On Fri, Jul 11, 2025 at 05:23:49PM -0700, Jacob Keller wrote:
> The ice_put_rx_mbuf() function handles calling ice_put_rx_buf() for each
> buffer in the current frame. This function was introduced as part of
> handling multi-buffer XDP support in the ice driver.
> 
> It works by iterating over the buffers from first_desc up to 1 plus the
> total number of fragments in the frame, cached from before the XDP program
> was executed.
> 
> If the hardware posts a descriptor with a size of 0, the logic used in
> ice_put_rx_mbuf() breaks. Such descriptors get skipped and don't get added
> as fragments in ice_add_xdp_frag.
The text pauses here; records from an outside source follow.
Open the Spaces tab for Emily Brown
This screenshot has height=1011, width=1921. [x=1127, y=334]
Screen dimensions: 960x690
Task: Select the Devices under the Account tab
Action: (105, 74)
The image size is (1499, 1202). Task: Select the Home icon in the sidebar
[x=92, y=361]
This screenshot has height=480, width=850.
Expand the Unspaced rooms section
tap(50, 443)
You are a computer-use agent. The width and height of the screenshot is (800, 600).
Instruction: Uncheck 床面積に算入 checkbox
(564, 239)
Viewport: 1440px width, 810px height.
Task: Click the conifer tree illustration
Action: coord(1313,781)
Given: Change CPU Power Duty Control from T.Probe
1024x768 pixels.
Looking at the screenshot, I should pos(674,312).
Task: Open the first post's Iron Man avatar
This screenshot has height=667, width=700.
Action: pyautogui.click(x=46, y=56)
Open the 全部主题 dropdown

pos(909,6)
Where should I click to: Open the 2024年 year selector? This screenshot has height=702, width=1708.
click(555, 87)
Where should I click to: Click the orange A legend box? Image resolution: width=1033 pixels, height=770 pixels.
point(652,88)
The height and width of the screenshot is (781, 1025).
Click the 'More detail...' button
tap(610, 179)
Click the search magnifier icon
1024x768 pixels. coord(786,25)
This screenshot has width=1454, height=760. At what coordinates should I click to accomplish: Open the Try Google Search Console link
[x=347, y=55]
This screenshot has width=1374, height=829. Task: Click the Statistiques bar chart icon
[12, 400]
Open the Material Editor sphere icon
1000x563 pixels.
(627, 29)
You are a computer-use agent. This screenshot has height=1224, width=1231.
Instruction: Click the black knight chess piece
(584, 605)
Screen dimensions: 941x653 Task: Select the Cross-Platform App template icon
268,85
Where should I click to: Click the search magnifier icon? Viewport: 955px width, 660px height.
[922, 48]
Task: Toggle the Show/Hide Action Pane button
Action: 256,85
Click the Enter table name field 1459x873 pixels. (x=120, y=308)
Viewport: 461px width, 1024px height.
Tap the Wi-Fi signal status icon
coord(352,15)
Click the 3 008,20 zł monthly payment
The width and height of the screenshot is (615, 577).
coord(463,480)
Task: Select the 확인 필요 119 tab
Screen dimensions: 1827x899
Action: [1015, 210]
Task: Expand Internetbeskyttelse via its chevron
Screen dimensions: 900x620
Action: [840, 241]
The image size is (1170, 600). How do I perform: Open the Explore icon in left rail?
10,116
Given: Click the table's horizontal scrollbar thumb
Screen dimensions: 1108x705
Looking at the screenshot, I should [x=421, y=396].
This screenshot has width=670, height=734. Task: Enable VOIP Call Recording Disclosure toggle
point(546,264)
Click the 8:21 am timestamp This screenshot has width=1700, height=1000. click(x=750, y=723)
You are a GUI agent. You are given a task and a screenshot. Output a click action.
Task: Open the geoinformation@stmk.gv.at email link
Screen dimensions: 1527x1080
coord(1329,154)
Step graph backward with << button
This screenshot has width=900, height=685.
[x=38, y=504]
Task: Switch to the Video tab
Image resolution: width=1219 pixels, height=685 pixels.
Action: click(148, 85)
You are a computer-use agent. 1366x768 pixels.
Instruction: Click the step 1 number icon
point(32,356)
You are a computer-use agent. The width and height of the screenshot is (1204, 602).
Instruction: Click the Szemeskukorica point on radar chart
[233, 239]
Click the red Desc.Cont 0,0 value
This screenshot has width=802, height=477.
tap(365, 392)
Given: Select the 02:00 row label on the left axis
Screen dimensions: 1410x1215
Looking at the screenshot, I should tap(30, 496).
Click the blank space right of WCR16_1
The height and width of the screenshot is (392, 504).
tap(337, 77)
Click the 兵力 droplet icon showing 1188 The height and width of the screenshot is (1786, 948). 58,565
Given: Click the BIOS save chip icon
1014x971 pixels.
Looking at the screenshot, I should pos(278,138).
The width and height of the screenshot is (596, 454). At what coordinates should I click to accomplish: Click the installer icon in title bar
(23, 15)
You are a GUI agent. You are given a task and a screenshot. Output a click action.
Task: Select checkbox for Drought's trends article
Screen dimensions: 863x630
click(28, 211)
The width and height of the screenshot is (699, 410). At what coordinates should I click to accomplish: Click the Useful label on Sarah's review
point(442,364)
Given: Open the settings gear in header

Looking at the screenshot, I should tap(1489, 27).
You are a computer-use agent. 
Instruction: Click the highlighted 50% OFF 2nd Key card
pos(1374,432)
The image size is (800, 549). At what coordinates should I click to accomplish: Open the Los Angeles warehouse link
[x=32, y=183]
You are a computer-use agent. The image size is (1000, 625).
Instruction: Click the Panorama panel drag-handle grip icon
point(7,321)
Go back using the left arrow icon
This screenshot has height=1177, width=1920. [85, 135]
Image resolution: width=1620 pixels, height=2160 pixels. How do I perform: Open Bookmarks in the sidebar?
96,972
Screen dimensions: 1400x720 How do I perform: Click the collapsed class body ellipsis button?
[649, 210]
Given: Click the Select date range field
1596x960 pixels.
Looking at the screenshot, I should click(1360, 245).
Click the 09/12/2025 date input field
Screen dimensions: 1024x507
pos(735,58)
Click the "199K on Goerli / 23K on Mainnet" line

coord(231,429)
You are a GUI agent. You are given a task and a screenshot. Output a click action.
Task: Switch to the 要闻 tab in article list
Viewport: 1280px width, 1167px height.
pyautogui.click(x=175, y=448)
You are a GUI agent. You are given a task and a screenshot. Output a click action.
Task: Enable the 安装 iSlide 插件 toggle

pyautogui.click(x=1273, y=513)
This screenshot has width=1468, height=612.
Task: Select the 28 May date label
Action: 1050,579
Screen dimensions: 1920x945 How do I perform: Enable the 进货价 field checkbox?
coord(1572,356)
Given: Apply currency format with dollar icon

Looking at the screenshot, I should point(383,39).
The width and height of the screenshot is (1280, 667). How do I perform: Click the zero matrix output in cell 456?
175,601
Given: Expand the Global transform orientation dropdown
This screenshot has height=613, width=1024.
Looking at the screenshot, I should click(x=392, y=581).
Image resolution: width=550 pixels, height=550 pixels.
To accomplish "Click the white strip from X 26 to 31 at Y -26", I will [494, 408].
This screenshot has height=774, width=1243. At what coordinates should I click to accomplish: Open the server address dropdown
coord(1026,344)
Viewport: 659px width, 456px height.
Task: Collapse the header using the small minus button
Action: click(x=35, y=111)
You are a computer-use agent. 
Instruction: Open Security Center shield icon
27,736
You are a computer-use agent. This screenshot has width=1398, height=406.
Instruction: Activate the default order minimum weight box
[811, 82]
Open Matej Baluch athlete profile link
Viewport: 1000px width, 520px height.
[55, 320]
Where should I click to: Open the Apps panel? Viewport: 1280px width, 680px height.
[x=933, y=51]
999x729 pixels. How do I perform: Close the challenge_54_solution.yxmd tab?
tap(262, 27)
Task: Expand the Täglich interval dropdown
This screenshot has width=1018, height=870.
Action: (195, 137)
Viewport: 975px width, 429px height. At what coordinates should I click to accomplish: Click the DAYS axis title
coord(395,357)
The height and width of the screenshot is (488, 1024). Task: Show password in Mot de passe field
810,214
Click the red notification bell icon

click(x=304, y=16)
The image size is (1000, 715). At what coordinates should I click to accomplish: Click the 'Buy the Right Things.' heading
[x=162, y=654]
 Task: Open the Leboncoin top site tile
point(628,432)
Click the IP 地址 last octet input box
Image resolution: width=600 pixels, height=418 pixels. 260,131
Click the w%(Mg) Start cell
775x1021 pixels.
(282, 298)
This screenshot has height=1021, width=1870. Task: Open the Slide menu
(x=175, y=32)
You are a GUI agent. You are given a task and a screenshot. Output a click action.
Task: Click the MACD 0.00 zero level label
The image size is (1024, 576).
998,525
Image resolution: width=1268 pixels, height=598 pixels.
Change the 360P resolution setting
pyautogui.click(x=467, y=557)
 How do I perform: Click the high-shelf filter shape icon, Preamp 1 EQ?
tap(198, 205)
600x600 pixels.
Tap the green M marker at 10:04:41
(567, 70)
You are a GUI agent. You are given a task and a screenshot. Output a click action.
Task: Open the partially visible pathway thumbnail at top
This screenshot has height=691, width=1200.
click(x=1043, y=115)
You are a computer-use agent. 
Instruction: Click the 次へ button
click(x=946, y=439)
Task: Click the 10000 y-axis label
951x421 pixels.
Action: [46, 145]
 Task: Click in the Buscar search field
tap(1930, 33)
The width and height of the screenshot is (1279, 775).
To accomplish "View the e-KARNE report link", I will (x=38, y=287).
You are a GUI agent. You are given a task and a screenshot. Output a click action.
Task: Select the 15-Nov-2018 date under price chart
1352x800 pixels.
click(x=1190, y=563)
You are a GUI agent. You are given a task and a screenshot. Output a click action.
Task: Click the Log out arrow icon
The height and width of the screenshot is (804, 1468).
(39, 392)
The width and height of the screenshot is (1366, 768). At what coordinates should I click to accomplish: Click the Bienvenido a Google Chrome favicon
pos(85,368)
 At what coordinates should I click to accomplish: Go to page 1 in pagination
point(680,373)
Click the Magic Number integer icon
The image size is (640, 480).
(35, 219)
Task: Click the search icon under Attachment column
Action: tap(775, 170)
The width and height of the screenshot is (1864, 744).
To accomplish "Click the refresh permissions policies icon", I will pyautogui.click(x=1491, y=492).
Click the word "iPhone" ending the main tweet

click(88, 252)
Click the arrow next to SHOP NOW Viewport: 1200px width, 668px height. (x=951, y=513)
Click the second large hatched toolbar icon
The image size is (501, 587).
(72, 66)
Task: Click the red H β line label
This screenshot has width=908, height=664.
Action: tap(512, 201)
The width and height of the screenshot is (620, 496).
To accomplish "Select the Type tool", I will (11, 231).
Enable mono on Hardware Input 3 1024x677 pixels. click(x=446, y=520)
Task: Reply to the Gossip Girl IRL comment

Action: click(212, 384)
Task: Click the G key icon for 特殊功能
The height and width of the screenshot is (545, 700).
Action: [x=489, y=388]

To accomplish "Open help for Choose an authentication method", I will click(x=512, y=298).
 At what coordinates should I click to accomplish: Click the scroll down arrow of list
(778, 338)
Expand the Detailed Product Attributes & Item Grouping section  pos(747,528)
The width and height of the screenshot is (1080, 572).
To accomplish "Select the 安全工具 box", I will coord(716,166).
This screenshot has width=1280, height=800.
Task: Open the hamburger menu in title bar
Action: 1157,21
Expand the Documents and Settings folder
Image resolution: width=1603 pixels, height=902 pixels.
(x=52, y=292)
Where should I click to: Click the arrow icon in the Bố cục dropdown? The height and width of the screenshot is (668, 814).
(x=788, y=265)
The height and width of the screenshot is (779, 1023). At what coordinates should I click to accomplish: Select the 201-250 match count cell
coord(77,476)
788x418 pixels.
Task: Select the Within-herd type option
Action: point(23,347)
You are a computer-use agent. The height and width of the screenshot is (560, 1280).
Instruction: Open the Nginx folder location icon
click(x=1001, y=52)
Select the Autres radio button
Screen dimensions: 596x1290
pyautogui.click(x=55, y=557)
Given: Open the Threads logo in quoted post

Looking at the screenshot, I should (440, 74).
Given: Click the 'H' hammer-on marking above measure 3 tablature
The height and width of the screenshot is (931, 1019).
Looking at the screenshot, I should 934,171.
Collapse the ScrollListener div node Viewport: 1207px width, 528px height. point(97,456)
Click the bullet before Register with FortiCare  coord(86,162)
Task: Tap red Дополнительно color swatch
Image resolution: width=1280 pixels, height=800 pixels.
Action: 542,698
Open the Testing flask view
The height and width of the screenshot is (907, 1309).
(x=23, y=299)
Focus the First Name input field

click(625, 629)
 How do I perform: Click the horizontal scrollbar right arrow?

Since the buffer isn't counted as a
> fragment, we do not iterate over it in ice_put_rx_mbuf(), and thus we don't
> call ice_put_rx_buf().
> 
> Because we don't call ice_put_rx_buf(), we don't attempt to re-use the
> page or free it. This leaves a stale page in the ring, as we don't
> increment next_to_alloc.
> 
> The ice_reuse_rx_page() assumes that the next_to_alloc has been incremented
> properly, and that it always points to a buffer with a NULL page. Since
> this function doesn't check, it will happily recycle a page over the top
> of the next_to_alloc buffer, losing track of the old page.
> 
> Note that this leak only occurs for multi-buffer frames. The
> ice_put_rx_mbuf() function always handles at least one buffer, so a
> single-buffer frame will always get handled correctly. It is not clear
> precisely why the hardware hands us descriptors with a size of 0 sometimes,
> but it happens somewhat regularly with "jumbo frames" used by 9K MTU.
> 
> To fix ice_put_rx_mbuf(), we need to make sure to call ice_put_rx_buf() on
> all buffers between first_desc and next_to_clean. Borrow the logic of a
> similar function in i40e used for this same purpose. Use the same logic
> also in ice_get_pgcnts().
> 
> Instead of iterating over just the number of fragments, use a loop which
> iterates until the current index reaches to the next_to_clean element just
> past the current frame. Check the current number of fragments (post XDP
> program). For all buffers up 1 more than the number of fragments, we'll
> update the pagecnt_bias. For any buffers past this, pagecnt_bias is left
> as-is. This ensures that fragments released by the XDP program, as well as
> any buffers with zero-size won't have their pagecnt_bias updated
> incorrectly. Unlike i40e, the ice_put_rx_mbuf() function does call
> ice_put_rx_buf() on the last buffer of the frame indicating end of packet.
> 
> The xdp_xmit value only needs to be updated if an XDP program is run, and
> only once per packet. Drop the xdp_xmit pointer argument from
> ice_put_rx_mbuf(). Instead, set xdp_xmit in the ice_clean_rx_irq() function
> directly. This avoids needing to pass the argument and avoids an extra
> bit-wise OR for each buffer in the frame.
> 
> Move the increment of the ntc local variable to ensure its updated *before*
> all calls to ice_get_pgcnts() or ice_put_rx_mbuf(), as the loop logic
> requires the index of the element just after the current frame.
> 
> This has the advantage that we also no longer need to track or cache the
> number of fragments in the rx_ring, which saves a few bytes in the ring.
> 
> Cc: Christoph Petrausch <[email protected]>
> Reported-by: Jaroslav Pulchart <[email protected]>
> Closes: 
> https://lore.kernel.org/netdev/cak8ffz4hy6gujnenz3wy9jaylzxgfpr7dnzxzgmyoe44car...@mail.gmail.com/
> Fixes: 743bbd93cf29 ("ice: put Rx buffers after being done with current 
> frame")
> Signed-off-by: Jacob Keller <[email protected]>

I have finally reviewed this and tested with xdpsock in copy mode running
custom bpf program that consumes 4500 bytes via bpf_xdp_adjust_tail so
that the frag consumption by bpf prog is triggered. I don't see any
alarming issues that usually popped up in /proc/meminfo.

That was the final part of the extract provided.